- **Task brief**
Write every entry out again with no changes, and leave the images behind.

- **Data supplied**
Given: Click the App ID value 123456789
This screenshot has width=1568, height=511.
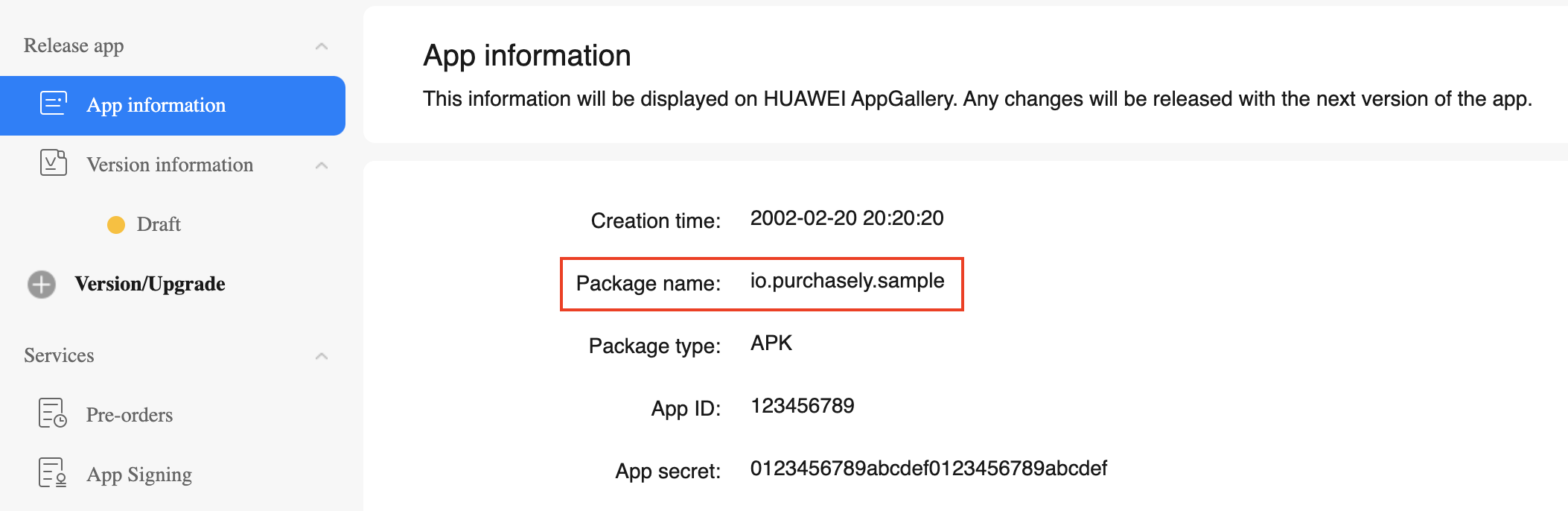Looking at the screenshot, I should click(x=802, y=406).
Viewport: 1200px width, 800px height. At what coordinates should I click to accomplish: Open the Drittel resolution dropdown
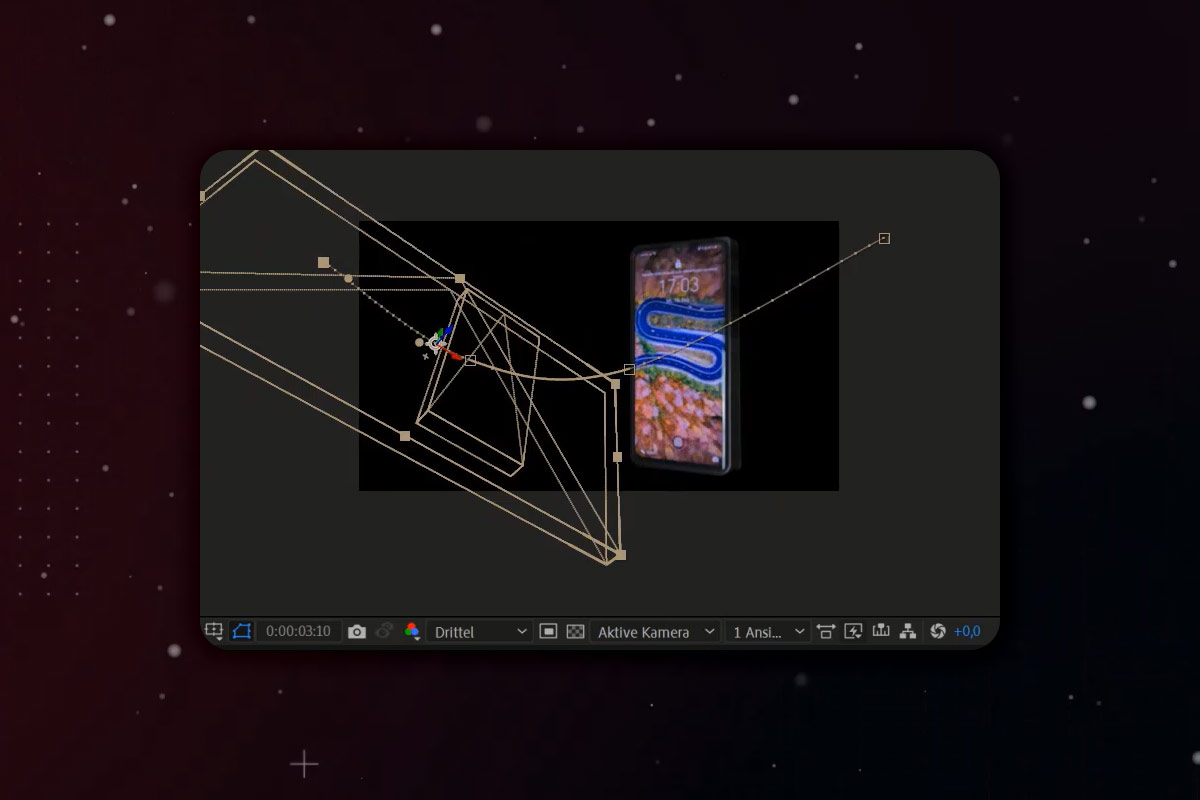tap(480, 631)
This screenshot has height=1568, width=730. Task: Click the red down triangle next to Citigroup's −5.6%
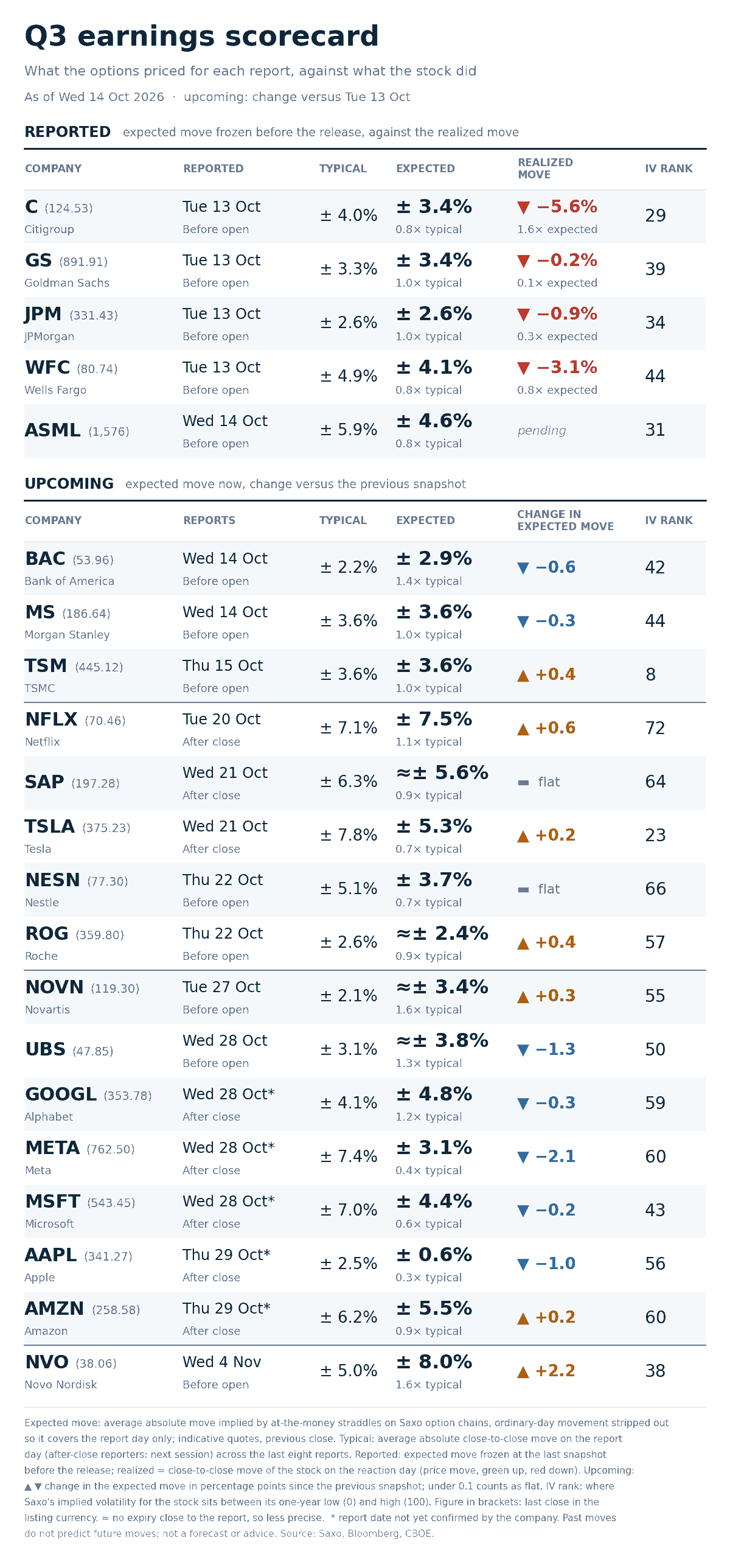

- **Result for this task**
Given: Click the App ID value 123456789
This screenshot has width=1568, height=511.
Looking at the screenshot, I should click(x=802, y=406).
Viewport: 1200px width, 800px height. At what coordinates should I click to accomplish: Open the Drittel resolution dropdown
tap(480, 631)
This screenshot has height=1568, width=730. Task: Click the red down triangle next to Citigroup's −5.6%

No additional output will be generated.